• [BERDASARKAN INFORMASI]
[a] Menurut teks bacaan tentang Surat Edaran, pasal dan undang-undang apa yang menyatakan bahwa diskresi tidak boleh bertentangan dengan Peraturan Perundang-Undangan?
[b] Tentukan apakah setiap pernyataan berikut sesuai dengan teks bacaan tentang Surat Edaran: (i) sudah ada Peraturan Perundang-Undangan yang menegaskan kedudukan Surat Edaran sebagai peraturan yang mengikat; (ii) Freies Ermessen dalam Bahasa Indonesia disebut diskresi; (iii) asas kepentingan umum termasuk dalam AUPB. Jawab ya atau tidak dan kutip kata-kata teks yang menentukan jawaban itu.
[c] Tuliskan lanjutan teks bacaan tentang Surat Edaran dan diskresi, dimulai setelah kalimat terakhirnya.

• [TEKS BACAAN]
============
Selanjutnya, hal yang menarik disimak dalam polemik ini adalah dari sisi regulasi yang mengaturnya, mengingat sampai hari ini secara yuridis belum ada satu pun Peraturan Perundang-Undangan yang menegaskan secara pasti terkait kedudukan Surat Edaran sebagai sebuah peraturan yang mengikat.

Satu-satunya rasionalisasi yang dapat diterima dari pemerintah dalam mengeluarkan kebijakan ini adalah bahwa Surat Edaran merupakan sebuah kebijakan yang bersifat inisiatif, yang diambil ketika dalam kedaan tertentu sedangkan Peraturan Perundang-Undangan yang ada belum mengatur sepenuhnya.  

Memahami sebuah Surat Edaran dapat dimulai dari mengurai terminologi tentang kewenangan bebas yang dimiliki pemerintah yang disebut dengan Freies Ermessen atau Discretionary Power, atau dalam Bahasa Indonesia disebut dengan Diskresi, yaitu sebuah sarana pemerintah dalam upaya melaksanakan kewenangan tanpa harus terikat dengan ketentuan Peraturan Peundang-Undangan.

Meskipun diskresi memberikan kebebasan bagi pemerintah dalam mengambil tindakan hukum, namun dalam pengimplementasiannya, pemerintah tidak boleh sembarangan dan sewewenang, serta menabrak prinsip prinsip yang berlaku. Hal ini sebagaimana dikuatkan dalam Pasal 24 Undang Undang Nomor 30 Tahun 2014 tentang Administrasi Pemerintahan yang menyebutkan bahwa diskresi tidak boleh bertentangan dengan Peraturan Perundang-Undangan serta harus seusuai dengan Asas-asas Umum Penyelenggaraan Negara yang Baik (AUPB). Sedangkan diketahui bahwa di antara AUPB tersebut adalah asas kemanfaatan, asas kepentingan umum, asas pelayanan yang baik, dan asas tidak menyalahgunakan wewenang.
============
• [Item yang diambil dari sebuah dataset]

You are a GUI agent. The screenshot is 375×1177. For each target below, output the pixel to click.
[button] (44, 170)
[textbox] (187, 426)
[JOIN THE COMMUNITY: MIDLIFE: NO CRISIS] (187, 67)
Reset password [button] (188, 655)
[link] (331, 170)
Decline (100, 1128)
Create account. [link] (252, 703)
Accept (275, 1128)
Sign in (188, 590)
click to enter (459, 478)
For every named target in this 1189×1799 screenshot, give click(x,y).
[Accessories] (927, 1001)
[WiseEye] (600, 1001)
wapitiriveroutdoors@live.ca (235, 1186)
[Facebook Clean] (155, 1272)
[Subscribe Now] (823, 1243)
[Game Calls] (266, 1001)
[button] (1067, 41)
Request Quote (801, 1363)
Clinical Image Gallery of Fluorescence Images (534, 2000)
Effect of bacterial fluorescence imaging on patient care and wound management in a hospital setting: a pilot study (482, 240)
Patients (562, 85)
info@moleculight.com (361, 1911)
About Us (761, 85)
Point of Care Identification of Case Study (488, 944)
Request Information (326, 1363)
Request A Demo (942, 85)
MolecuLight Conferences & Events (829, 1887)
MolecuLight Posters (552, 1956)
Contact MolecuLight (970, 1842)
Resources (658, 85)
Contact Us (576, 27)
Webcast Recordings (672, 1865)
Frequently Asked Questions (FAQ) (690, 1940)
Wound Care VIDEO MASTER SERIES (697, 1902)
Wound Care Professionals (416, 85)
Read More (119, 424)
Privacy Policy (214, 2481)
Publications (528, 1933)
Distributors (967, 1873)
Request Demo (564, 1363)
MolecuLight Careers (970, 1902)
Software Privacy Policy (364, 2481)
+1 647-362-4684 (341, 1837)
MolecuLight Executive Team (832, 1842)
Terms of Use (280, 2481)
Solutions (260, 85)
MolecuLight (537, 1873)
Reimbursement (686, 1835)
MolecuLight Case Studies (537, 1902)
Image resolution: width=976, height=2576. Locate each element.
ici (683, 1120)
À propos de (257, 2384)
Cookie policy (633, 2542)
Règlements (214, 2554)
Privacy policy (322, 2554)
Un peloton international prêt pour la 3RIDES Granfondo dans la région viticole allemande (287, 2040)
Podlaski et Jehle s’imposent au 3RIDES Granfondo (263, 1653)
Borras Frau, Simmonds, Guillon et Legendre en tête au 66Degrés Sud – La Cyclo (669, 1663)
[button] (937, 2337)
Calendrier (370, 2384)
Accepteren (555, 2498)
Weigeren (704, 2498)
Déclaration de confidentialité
============
• [JAWABAN TUGAS]
[a] Pasal 24 Undang Undang Nomor 30 Tahun 2014 tentang Administrasi Pemerintahan.

[b]
(i) Tidak: "belum ada satu pun Peraturan Perundang-Undangan yang menegaskan secara pasti terkait kedudukan Surat Edaran sebagai sebuah peraturan yang mengikat"
(ii) Ya: "atau dalam Bahasa Indonesia disebut dengan Diskresi"
(iii) Ya: "di antara AUPB tersebut adalah asas kemanfaatan, asas kepentingan umum, asas pelayanan yang baik, dan asas tidak menyalahgunakan wewenang"

[c]
Diskresi erat kaitannya dengan produk kebijakan yang dikeluarkan oleh Pemerintah dalam hal ini Pemerintah Daerah. Maka peraturan-peraturan yang dikeluarkan berlandaskan kewenangan ini disebut dengan peraturan kebijakan (beleidsregel). 

Kembali ke soal Edaran Disdik Kota Padang. Meskipun selang beberapa hari setelah aksi demo yang dilakukan oleh orang tua siswa keluar pernyataan dari Wali Kota Padang Hendri Septa bahwa dalam Edaran tersebut tidak ada maksud memaksa anak untuk mengikuti vaksinasi. Alih-alih mempertimbangkan aspirasi para wali murid, Wali Kota justru buru-buru mengatakan tidak akan mencabut Edaran tersebut. 

Padahal secara jelas bahwa Edaran tersebut bermasalah baik secara normatif, yuridis, maupun sosiologis, dan tentu saja satu-satunya jalan keluar yang arif adalah mencabut Surat Edaran tersebut. Adapun terkait hal ini sekurang-kurangnya ada dua argument penulis.

Pertama, Surat Edaran Disdik Padang sebagai bagian dari peraturan kebijakan (beleidsregel) telah bertentangan dengan peraturan yang lebih tinggi dalam hal ini peraturan yang dimaksud termasuk Peraturan Perundang-Undangan dimana posisinya telah didudukkan dengan tegas dalam Undang-Undang Nomor 12 Tahun 2011. Di antara peraturan yang ditentang adalah UUD NRI Tahun 1945 pada pasal 31 yang menyebutkan bahwa pendidikan merupakan hak bagi setiap warga negara tetapi pendidikan dasar merupakan kewajiban yang harus diikuti oleh setiap warga negara dan pemerintah wajib membiayai kegiatan tersebut. Kemudian dalam Pasal 5 ayat (1) Undang-Undang Sisdiknas juga menegaskan bahwa setiap warga negara mempunyai hak yang sama untuk memperoleh pendidikan yang bermutu.

Kedua, pelarangan belajar tatap muka (PTM) bagi siswa yang belum divaksin adalah bentuk diskriminasi yang sudah barang tentu mempengaruhi kondisi mental anak. Belum lagi dengan dampak kecemburuan sosial yang dirasakan anak di kalangan teman sebayanya yang satu sama lain tidak memperoleh hak yang sama dalam hal belajar. Apalagi menyangkut dengan mutu yang diterima anak yang belajar di rumah dengan anak yang belajar di sekolah, tentu saja berbeda, dan akan lain ceritanya jika seluruh siswa sama-sama belajar dari rumah.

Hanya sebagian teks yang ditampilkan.